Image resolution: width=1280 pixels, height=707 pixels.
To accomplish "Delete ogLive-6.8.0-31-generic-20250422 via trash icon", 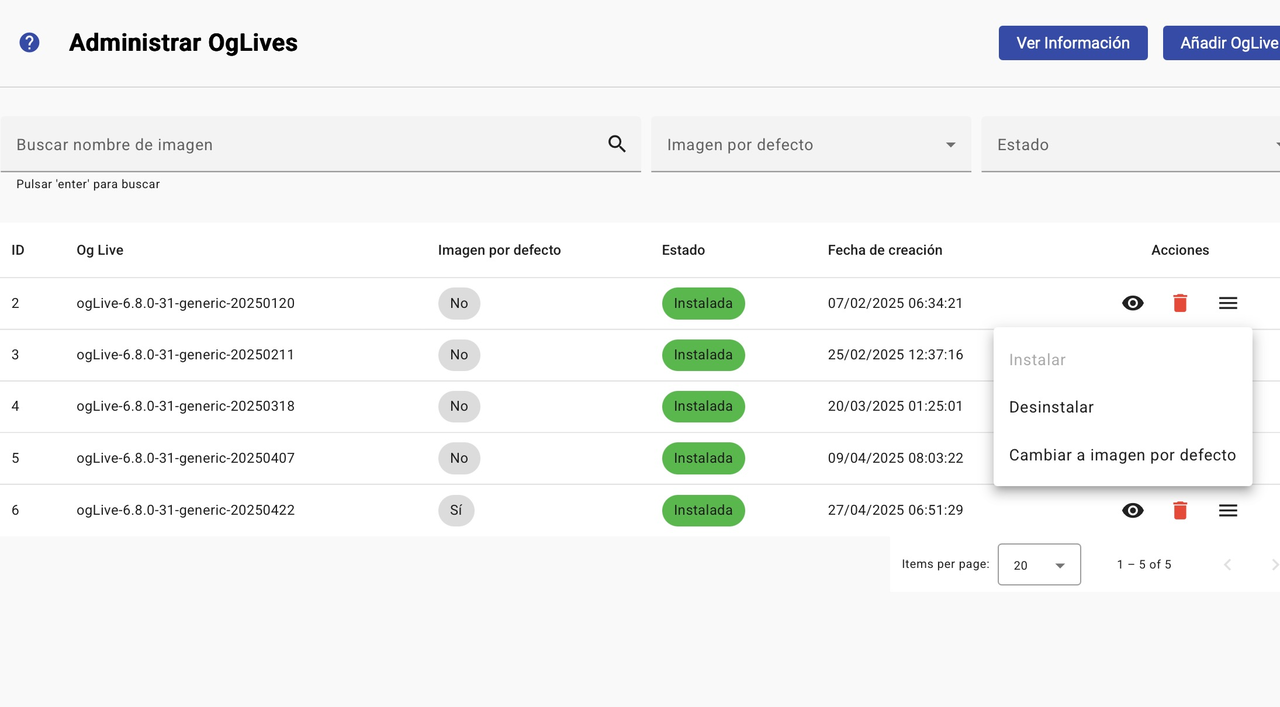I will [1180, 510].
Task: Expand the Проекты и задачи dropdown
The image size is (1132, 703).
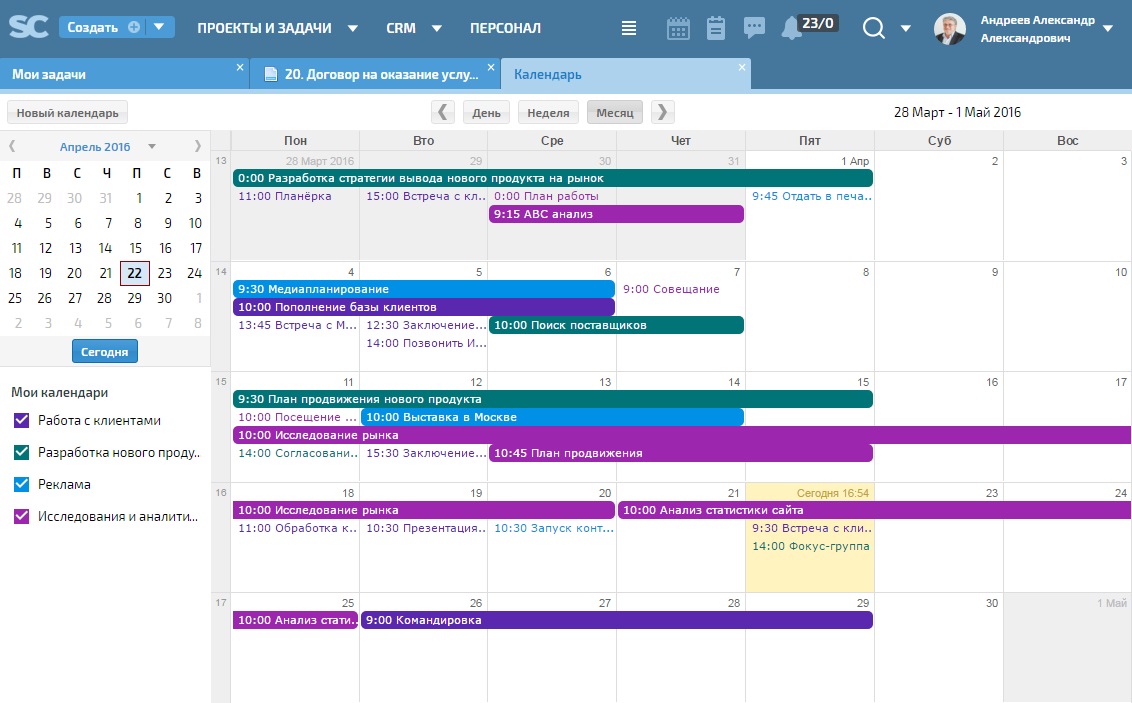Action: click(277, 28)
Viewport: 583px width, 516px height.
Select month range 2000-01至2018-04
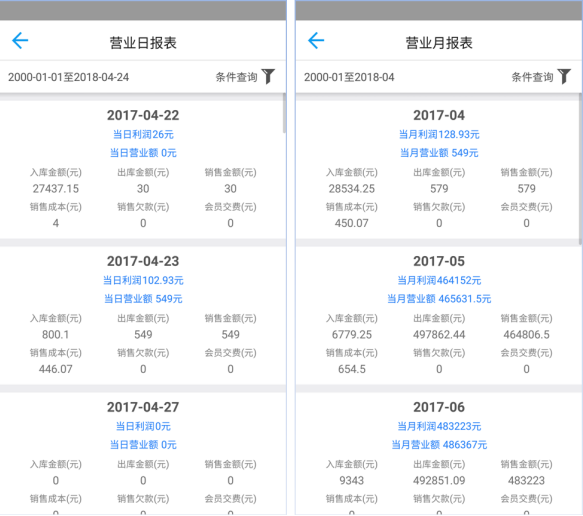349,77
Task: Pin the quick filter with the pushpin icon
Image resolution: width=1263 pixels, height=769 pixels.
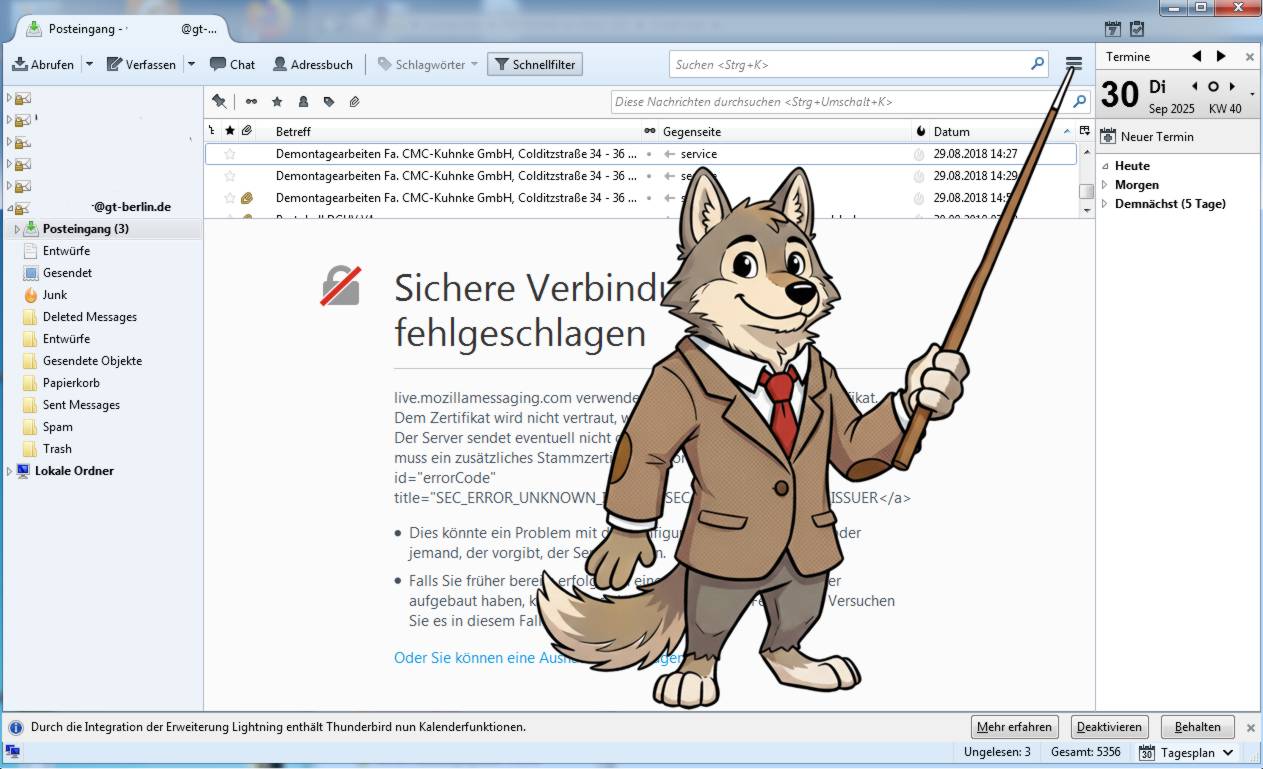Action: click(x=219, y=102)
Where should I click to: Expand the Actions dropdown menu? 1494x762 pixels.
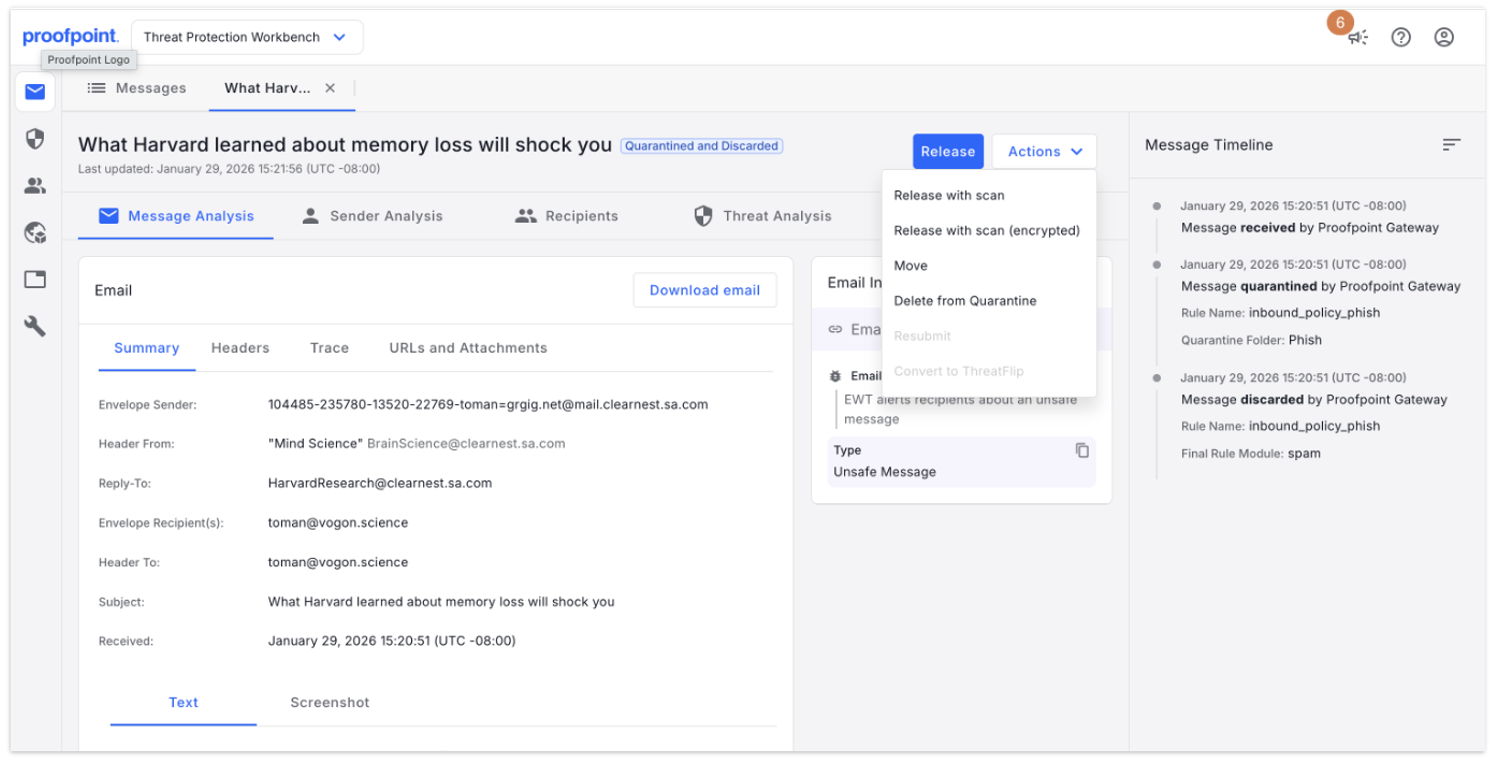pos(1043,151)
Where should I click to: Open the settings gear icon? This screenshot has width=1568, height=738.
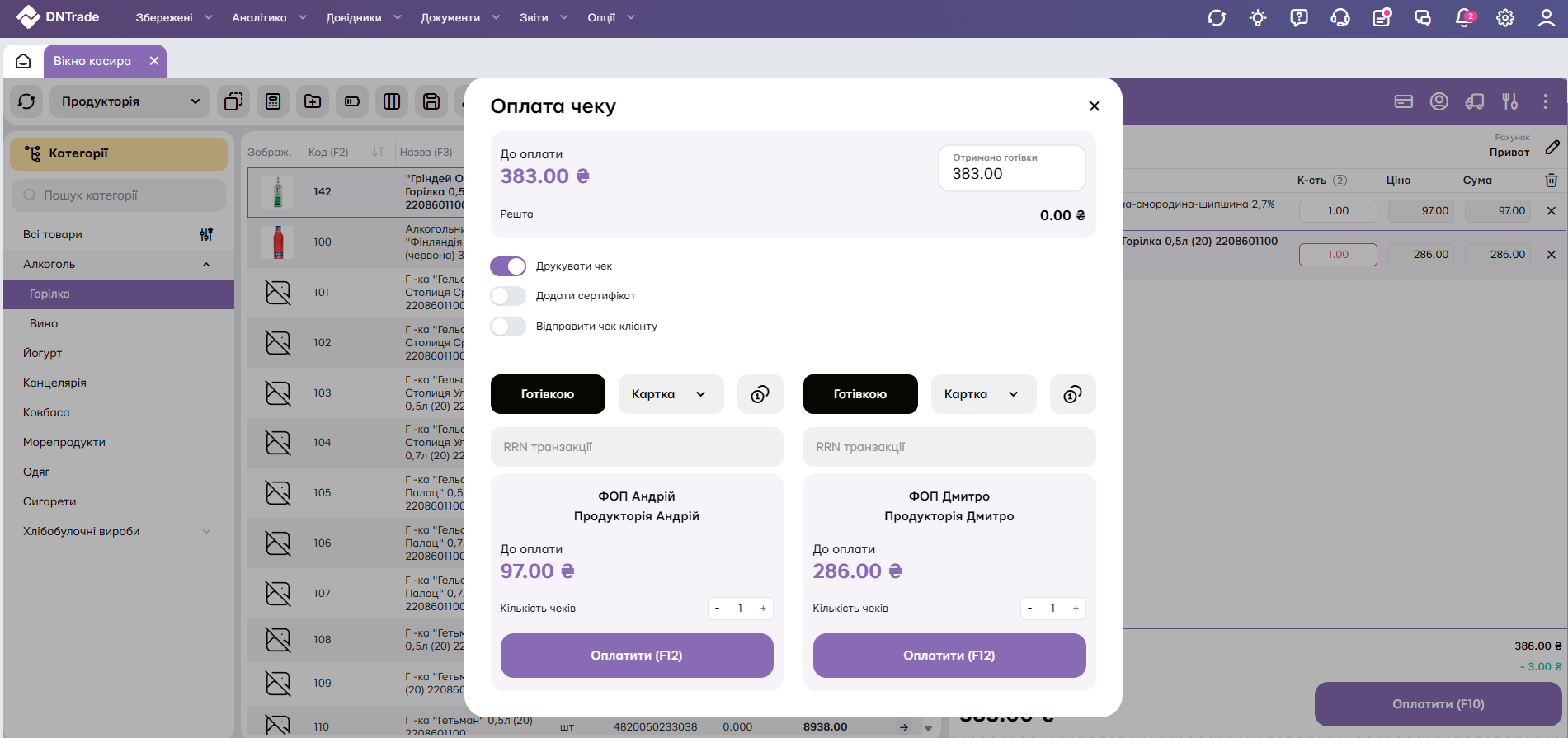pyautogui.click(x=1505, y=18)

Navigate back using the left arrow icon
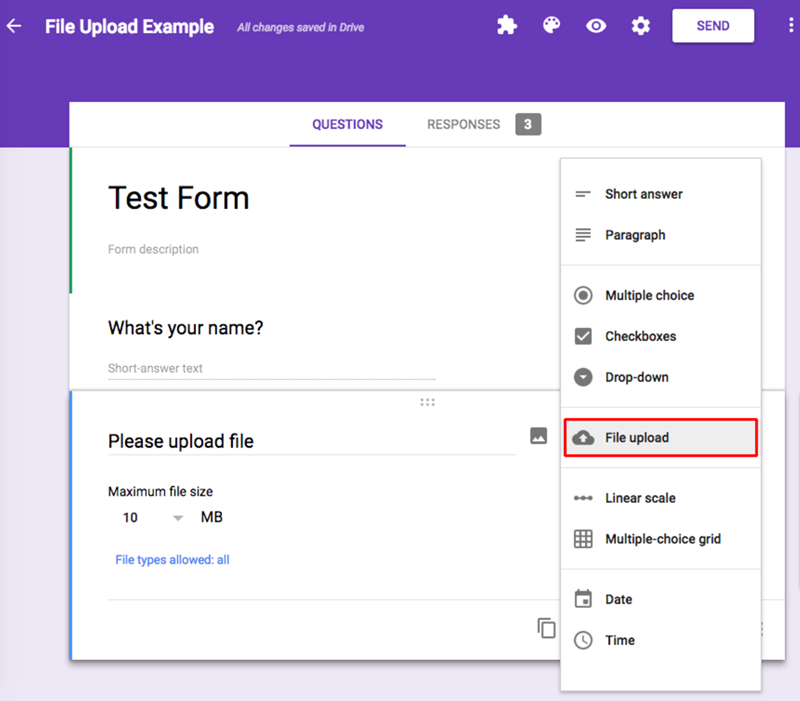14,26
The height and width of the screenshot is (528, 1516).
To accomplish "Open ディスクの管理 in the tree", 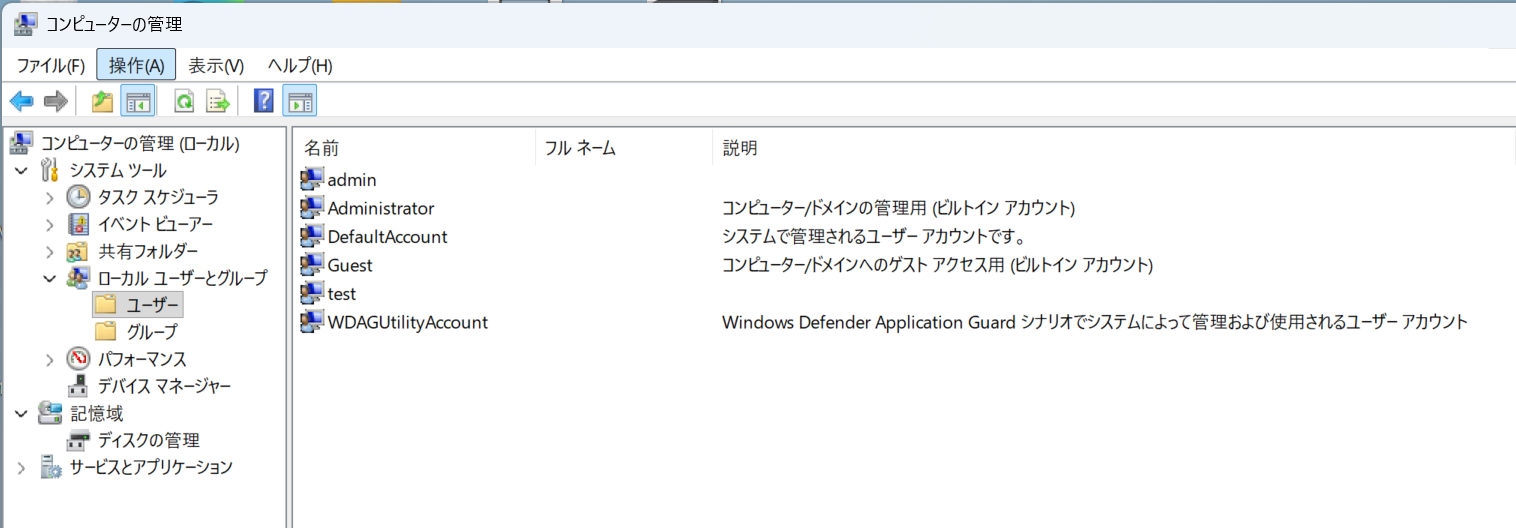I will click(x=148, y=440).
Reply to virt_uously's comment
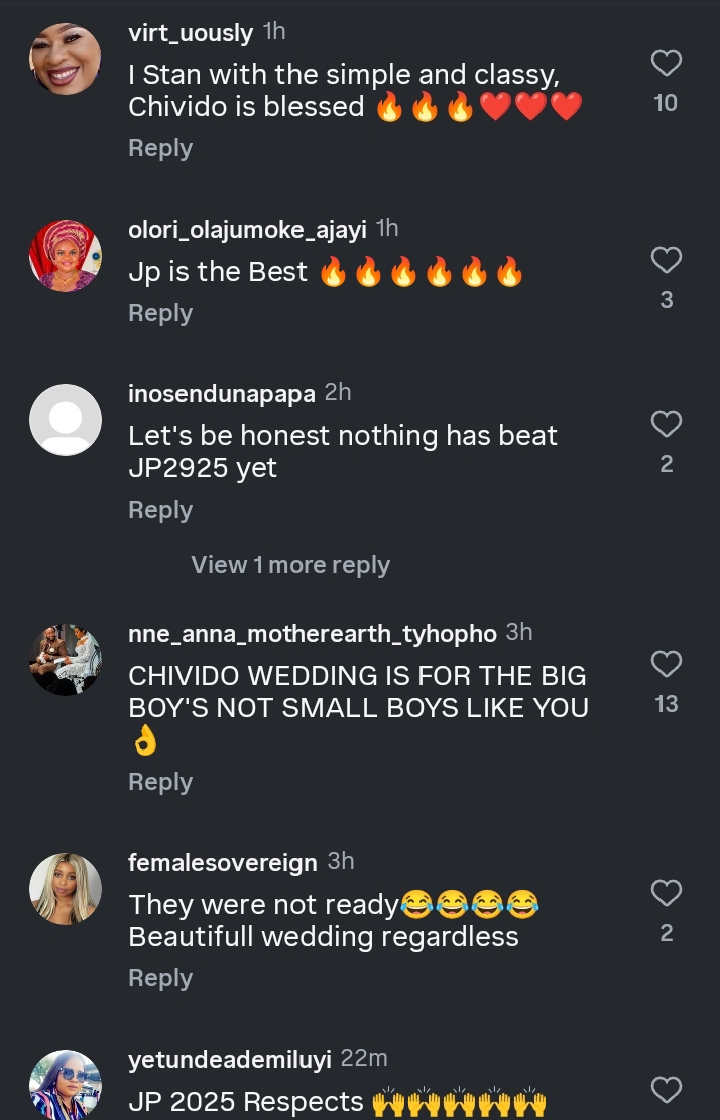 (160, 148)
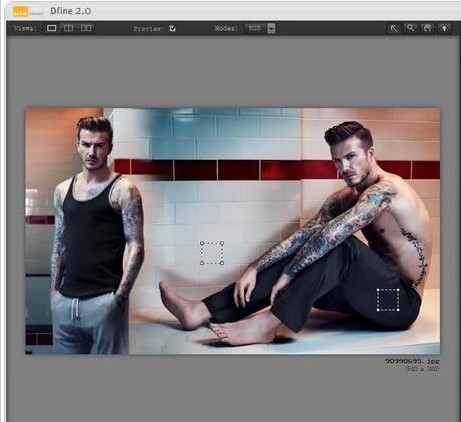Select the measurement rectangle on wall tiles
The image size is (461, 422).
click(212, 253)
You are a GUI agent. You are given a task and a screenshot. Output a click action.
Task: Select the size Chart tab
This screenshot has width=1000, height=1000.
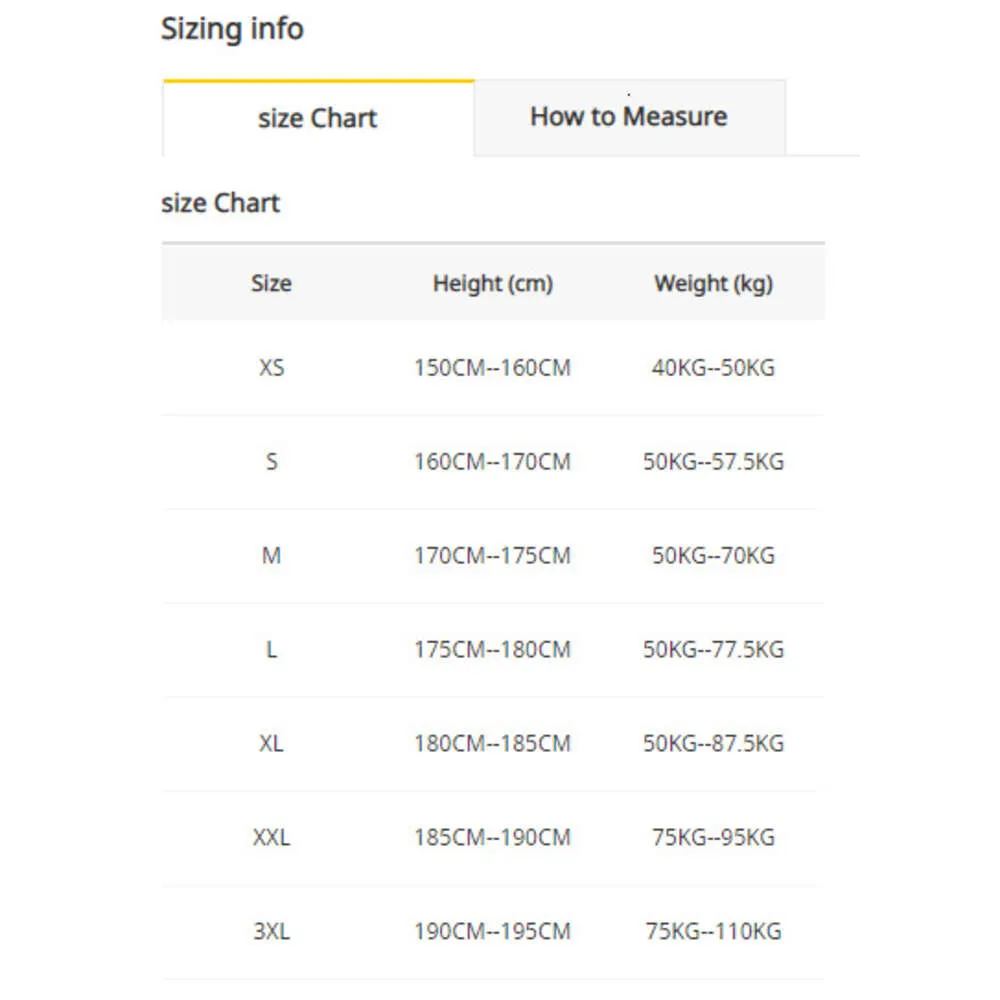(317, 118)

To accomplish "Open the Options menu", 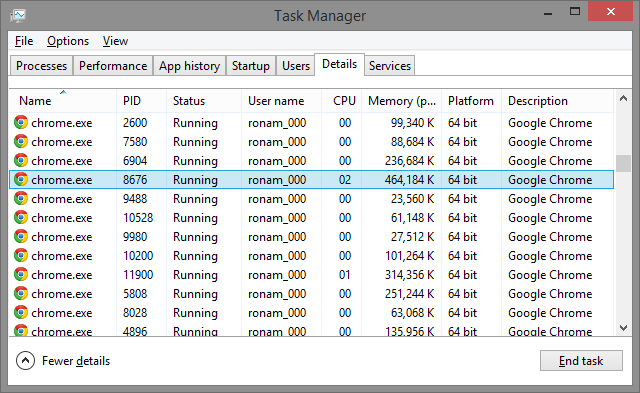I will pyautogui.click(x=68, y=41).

Assignment: Though the entries above contain pictures, none should be copied; reproduce only the lines between the one holding "Task: Pin the" and the one holding "The height and", inclusive, exactly as written.

Your solution:
Task: Pin the quick filter with the pushpin icon
Image resolution: width=1263 pixels, height=769 pixels.
Action: click(x=219, y=102)
Where should I click to: Expand the Actions dropdown menu? 1494x762 pixels.
pos(1043,151)
Where should I click to: Open the settings gear icon? This screenshot has width=1568, height=738.
pyautogui.click(x=1505, y=18)

Navigate back using the left arrow icon
14,26
The height and width of the screenshot is (528, 1516).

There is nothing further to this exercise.